Я рассмеялся. Юра мрачно поглядел на меня и покачал головой:
– Что смеёшься? Если хочешь знать, то я только и думаю о женщинах. Это ж с ума можно сойти! И всё из-за проклятой висюльки, что между ног торчит. И когда только успокоится?
Я снова рассмеялся.
– Не пойму, как ты-то без баб обходишься, – продолжал Юра. – Не стоит, что ли? Или в монахи записался? Так этого я тоже не пойму. Разве можно удержать природу в ежовых рукавицах?
– Как видишь, можно, – ответил я. – И не обязательно отрубать детородный орган…
Юра поскучнел ещё больше. Ах, если бы он знал, что я – причина его семейной размолвки!

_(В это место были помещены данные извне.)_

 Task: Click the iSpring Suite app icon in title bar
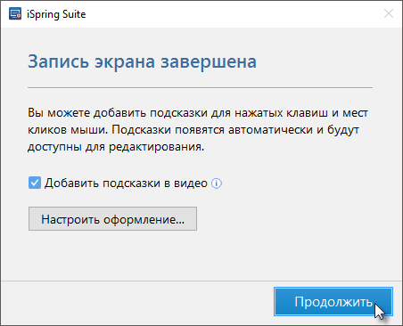pos(15,14)
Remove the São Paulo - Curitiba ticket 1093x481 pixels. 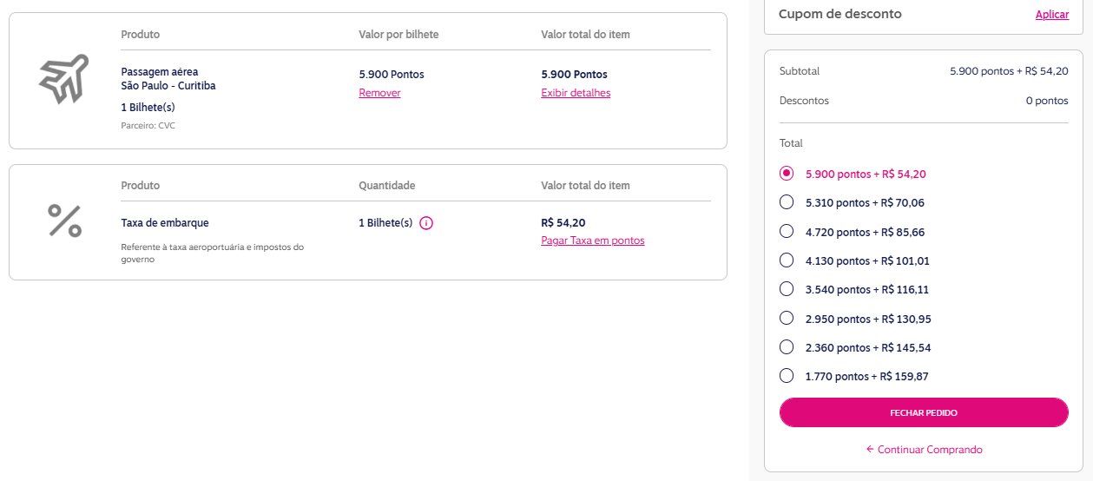[379, 93]
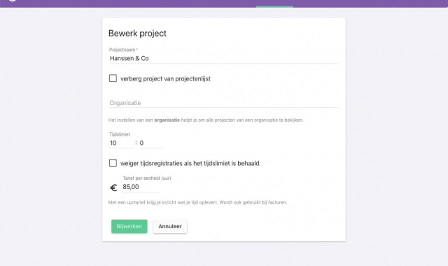Click the Bijwerken button

[x=129, y=226]
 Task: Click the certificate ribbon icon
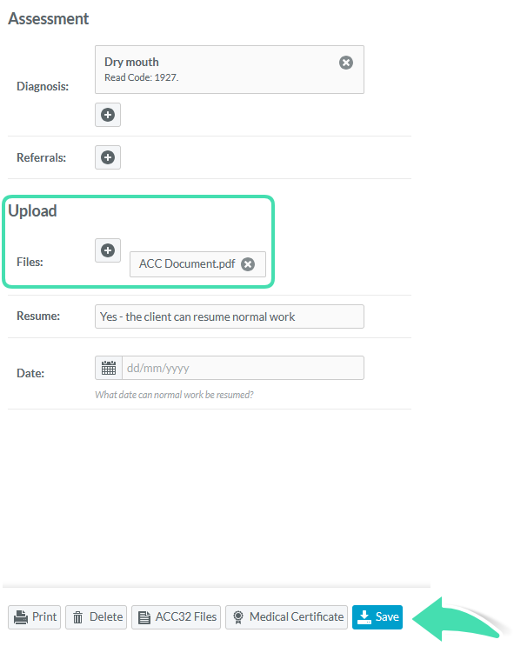[x=238, y=617]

Почему я позвонил Алле? Можно подумать, что это чёрт меня дёрнул, заморочил, подлый враг, заставил совершить нелогичный поступок: настучать на лучшего друга его собственной жене! А зачем и почему – сам сатана навряд ли знает…
(А я знаю, а я знаю, хи-хи-хи! Сказать? – Молчи, змея подколодная! Тебе так и хочется лишний раз цапнуть за больное место, и яду подпустить – чем больше, тем лучше… – Ты не Аллу жалеешь, ты себя жалеешь. – Что за чушь? – Нет, не чушь! Разве ты не хочешь, чтобы он окривел, охромел, скособочился и стал бы никому не нужным, даже Аллочке своей, и прозрел бы наконец: только ты один его по-настоящему лю… – Цыц! Замкни пасть на замок, тварь бесчувственная!)
Впрочем, могу объяснить. Мне не нравится, что он разменивается на лёгкие интрижки. Они его иссушают, отрывают от работы, уводят от терпеливой и многострадальной Аллы. И этому уже давно пора положить конец.